* [AIM A] In the HB2809 report, in what month and year was the national PQC modernization mandate issued?
* [AIM B] Write the next part of the HB2809 report, starting right after its last line.

* [SELECTED PASSAGE]
'''

How Arizona’s HB2809 requirements align with the national post-quantum cryptography (PQC) modernization mandate — and what statewide institutions must do next.
SDSUG Research Series — Governance, Policy & Institutional Resilience
Post-Quantum Cryptography (PQC) — 2025–2026 — Report No. 8 (2026)
Prepared by: Hunter Storm (https://hunterstorm.com/), President, SDSUG
Version 1.0 — Published April 2026
Post-Quantum Cryptography (PQC) Modernization Series — 2025–2026
Arizona’s transition to post‑quantum cryptography requires clear governance, statutory alignment, and sector‑ready implementation guidance. As part of SDSUG’s Governance, Policy & Institutional Resilience domain, the Post-Quantum Cryptography (PQC) Modernization Series (2025–2026) provides a structured, practitioner‑driven framework for interpreting federal mandates, integrating statewide requirements, and preparing Arizona’s public‑ and private‑sector institutions for cryptographic modernization at scale. These reports translate national expectations into actionable state‑level pathways, ensuring that Arizona’s agencies, critical‑infrastructure operators, and governance bodies can move decisively as PQC standards evolve.
Abstract
This report provides a unified alignment and crosswalk framework connecting Arizona’s HB2809 post‑quantum cybersecurity requirements with the United States’ December 2025 national PQC modernization mandate. It identifies areas of overlap, divergence, and dependency across the two frameworks and offers sector‑specific guidance to support coordinated statewide implementation. The report enables Arizona institutions to harmonize state and federal obligations and reduce duplication, fragmentation, and compliance risk.
Purpose
The purpose of this report is to provide Arizona’s public‑sector agencies, critical‑infrastructure operators, and regulated industries with a clear, actionable crosswalk between state and federal PQC requirements. By aligning HB2809 with the national mandate, the report supports unified planning, reduces compliance complexity, and enables consistent statewide execution of PQC modernization activities.
It is a statewide crosswalk and alignment framework mapping Arizona’s HB2809 requirements to the United States’ national post-quantum cryptography (PQC) modernization mandate, with sector‑specific guidance for implementation.
This document provides the first formal statewide crosswalk between:
- Arizona HB2809 (state‑level PQC mandate)
- The December 2025 National PQC Modernization Mandate (federal requirement)
It identifies:
- overlaps
- divergences
- gaps
- conflicts
- harmonization requirements
- statewide governance implications
This artifact is designed for:
- state agencies
- municipalities
- critical infrastructure operators
- vendors
- policymakers
- practitioners
It is intentionally concise, structural, and quotable.
Introduction
PQC Statewide Alignment Framework — HB2809 and the National PQC Mandate (Dec 2025)

'''

* [DATA PROVIDED]

'''

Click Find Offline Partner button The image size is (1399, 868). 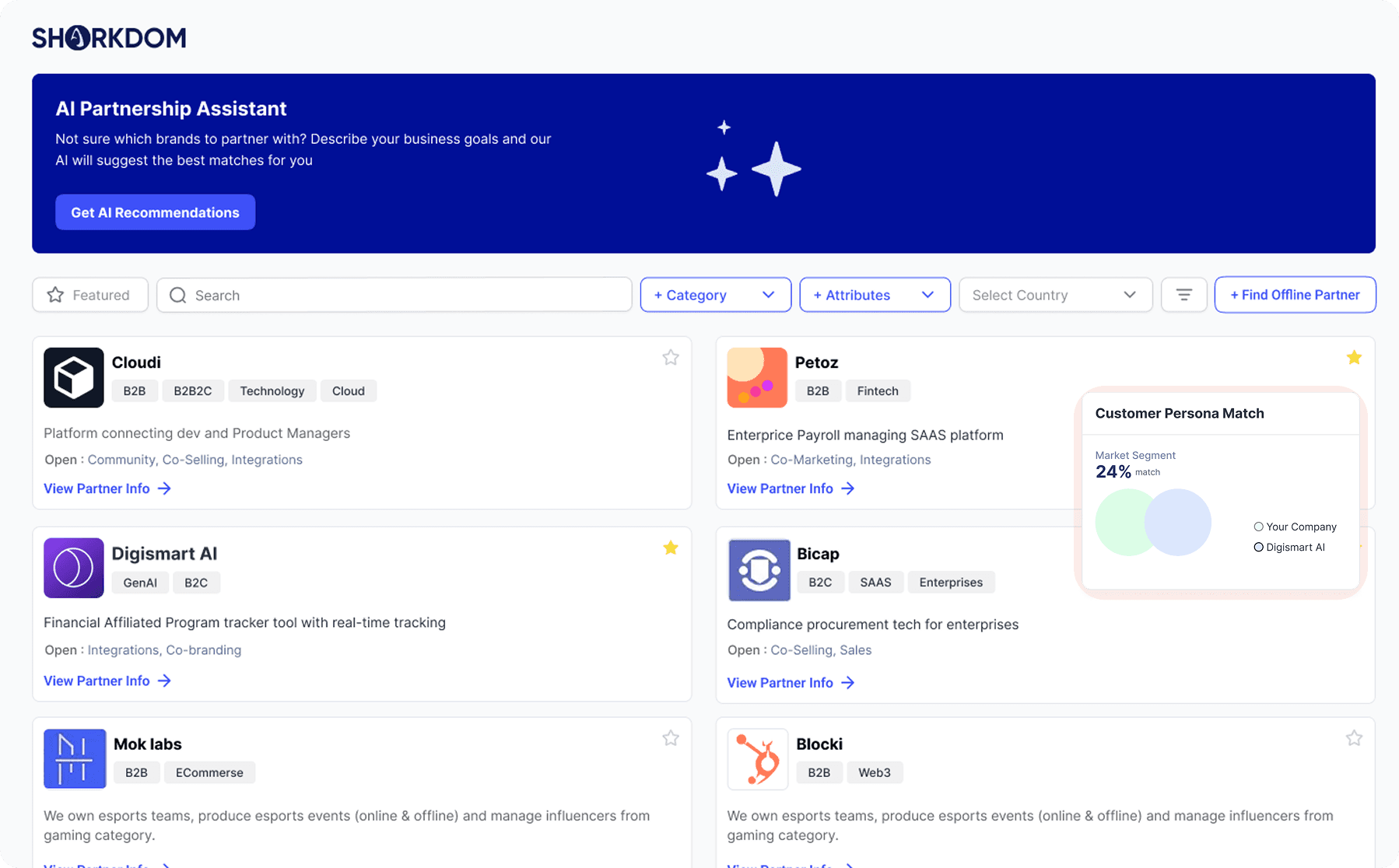click(x=1295, y=295)
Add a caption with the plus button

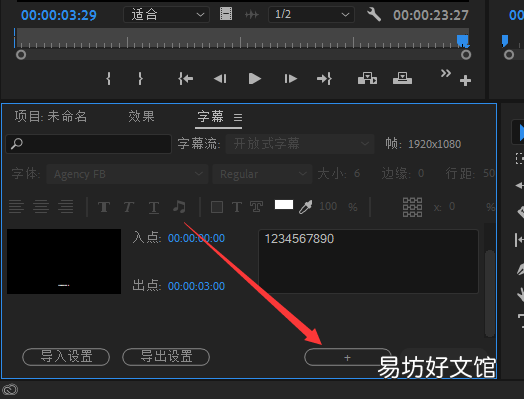pyautogui.click(x=348, y=358)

'''

* [RESPONSE A] December 2025

* [RESPONSE B]
Arizona’s transition to post‑quantum cryptography requires alignment between two powerful forces: the federal government’s December 2025 PQC Modernization Mandate and Arizona’s own HB2809 cybersecurity statute. Each establishes obligations, constraints, and expectations — but until now, no framework has existed to reconcile them into a unified statewide modernization strategy.
This report provides the first state–federal PQC alignment and crosswalk framework in the United States, mapping federal requirements, state statutory obligations, procurement constraints, and sector‑specific impacts into a single, coherent structure. It identifies where federal PQC doctrine and HB2809 reinforce each other, where they diverge, and where governance intervention is required to ensure consistent statewide implementation.
This is the first framework of its kind anywhere in the world. No other state, national, or international body has produced a comparable alignment model that unifies national PQC doctrine with sub‑national statutory requirements, procurement constraints, and statewide governance structures.
It is also the first statewide PQC governance harmonization model, integrating federal modernization timelines, NIST algorithmic standards, hybrid deployment expectations, and crypto‑agility requirements with Arizona’s vendor‑origin restrictions, procurement rules, and cybersecurity governance structures. This synthesis enables agencies, higher education institutions, and critical‑infrastructure operators to understand not only what each mandate requires, but how to execute both simultaneously without operational conflict.
By providing a structured crosswalk, implementation blueprint, and governance alignment model, this report establishes the foundation for a unified statewide PQC modernization program — one that meets federal expectations, honors state law, and supports Arizona’s long‑term cybersecurity resilience.
1. High‑Level Summary
| Category | National PQC Mandate | HB2809 | Alignment |
|---|---|---|---|
| PQC Adoption | Required | Required | Strong |
| Hybrid Modes | Required | Implied | Moderate |
| Cryptographic Inventory | Required | Required | Strong |
| Vendor Restrictions | None | U.S.-only | Divergent |
| Critical Infrastructure | Encouraged | Encouraged | Strong |
| Timelines | Federal | State | Parallel |
| Reporting | Required | Required | Strong |
| Procurement Standards | PQC‑ready | PQC + U.S.-vendor | Partial |
2. Areas of Strong Alignment
2.1 PQC Adoption Requirements
Both frameworks require migration to NIST‑approved PQC algorithms for:
- data‑in‑transit
- data‑at‑rest
- identity systems
- key establishment
- digital signatures
2.2 Cryptographic Inventory
Both require:
- full cryptographic asset inventories
- dependency mapping
- certificate chain analysis
- vendor‑managed component identification
2.3 Reporting & Validation
Both require:
- annual progress reporting
- risk assessments
- migration documentation
2.4 Critical Infrastructure Encouragement
Neither mandates PQC for critical infrastructure, but both strongly encourage alignment.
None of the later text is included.